Apelo divino e natureza humana

Esta semelhança é a do amor que nos coloca em pé de igualdade com Deus, na partilha da Sua própria vida, pois o amor cria igualdade e partilha, sempre de acordo com a nossa natureza humana que Jesus partilhou, isto é, segundo os seus limites.

Deus criou o homem e a mulher com desejos imensos, mas medidos pela sua própria capacidade.

Tal é o paradoxo deste animal racional: ínfimo (pequeníssimo) e infinito, como dizia pascal:

“O Homem excede infinitamente o Homem”.
Nós temos uma natureza, uma estrutura específica.

Não somos nem anjos nem animais;

nem puros espíritos, nem simples animais, mas animais racionais:

um pouco de anjo e um pouco de animal; com a luz dos anjos e com a carga e a selvajaria dos animais.

Deus fez-nos capazes de um amor que pode ultrapassar o dos anjos.
Mas nós não estamos limitados ao instinto como os animais.

Temos o livre arbítrio, isto é, a possibilidade de escolher e construir livremente a nossa vida.
A nossa natureza humana é chamada a ser completada através da obra da razão.

A natureza torna-se apenas humana pela cultura.

A educação é um processo longo e deveria implicar uma abertura para a divinização que só Deus pode dar.
Alerta para a desnaturação, destruição da natureza humana
A filosofia materialista pretendeu tirar ao homem a sua natureza humana.

Alguns dizem: o homem não tem natureza.

É apenas uma liberdade. É o criador de si mesmo.
Mas esta filosofia condena o homem a criar tudo e isso é demasiado para o Homem, ultrapassa-o.

A inteligência é comprometida no sofisma (erro de pensamento em que, de má-fé, se usam argumentos falsos com aparência de verdade).

● ● ● ●

TAREFAS DO EXERCÍCIO.
(a) Responda a estas perguntas sobre o texto acerca da natureza humana:
(i) A quem atribui o texto a frase "O Homem excede infinitamente o Homem"?
(ii) Segundo o texto, através de quê é que a natureza se torna humana?
(iii) Que filosofia pretendeu tirar ao homem a sua natureza humana?
(b) Escreva a continuação do texto sobre a natureza humana a partir do ponto em que termina.
Os dados não são necessários.

DADOS DISPONÍVEIS.
● ● ● ●

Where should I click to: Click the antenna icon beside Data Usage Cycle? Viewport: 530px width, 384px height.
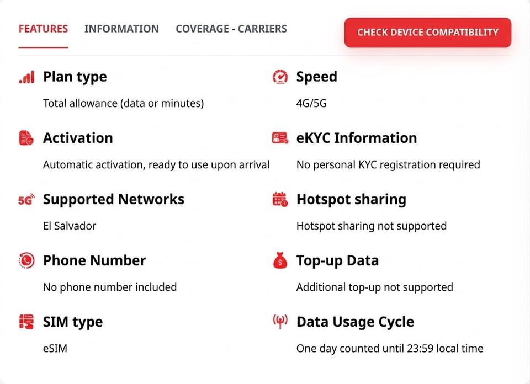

● ● ● ●

CONJUNTO DE RESPOSTAS.
(a)
(i) A Pascal.
(ii) Através da cultura.
(iii) A filosofia materialista.

(b)
A criatividade é confundida com bizarrias (excentricidades, coisas estranhas).

A sexualidade torna-se deboche.

A vida torna-se uma desordem; o seu impulso vital é levado para a frente, para a novidade, mas sem finalidade, que vai de decepção em decepção.
O homem fechado sobre si próprio exalta-se na destruição e na violência, pois é nesse domínio apenas que se ele se pode vangloriar de ser a causa primeira (do mal).

Só Deus é Causa Primeira, criador do ser.

Mas o homem tem a capacidade de ser a causa primeira do mal: pode desviar, quebrar, amputar o ser.

Ele torna-se o pseudo-criador do não-ser.
Com Deus, o homem pode ser criador;

sem Deus pode destruir o ser por sua própria iniciativa e torna-se a causa primeira da criação do não-ser.
É o triste privilégio da liberdade criada.
Deus colocou no coração do homem uma sede infinita: a sede de Deus.

E essa sede subsiste, se ele desconhece Deus e procura saciá-lo noutro lugar.

Essa fé desviada levou os homens levou os homens de hoje a querer inventar um homem novo, completamente diferente e desfiguraram a figura humana.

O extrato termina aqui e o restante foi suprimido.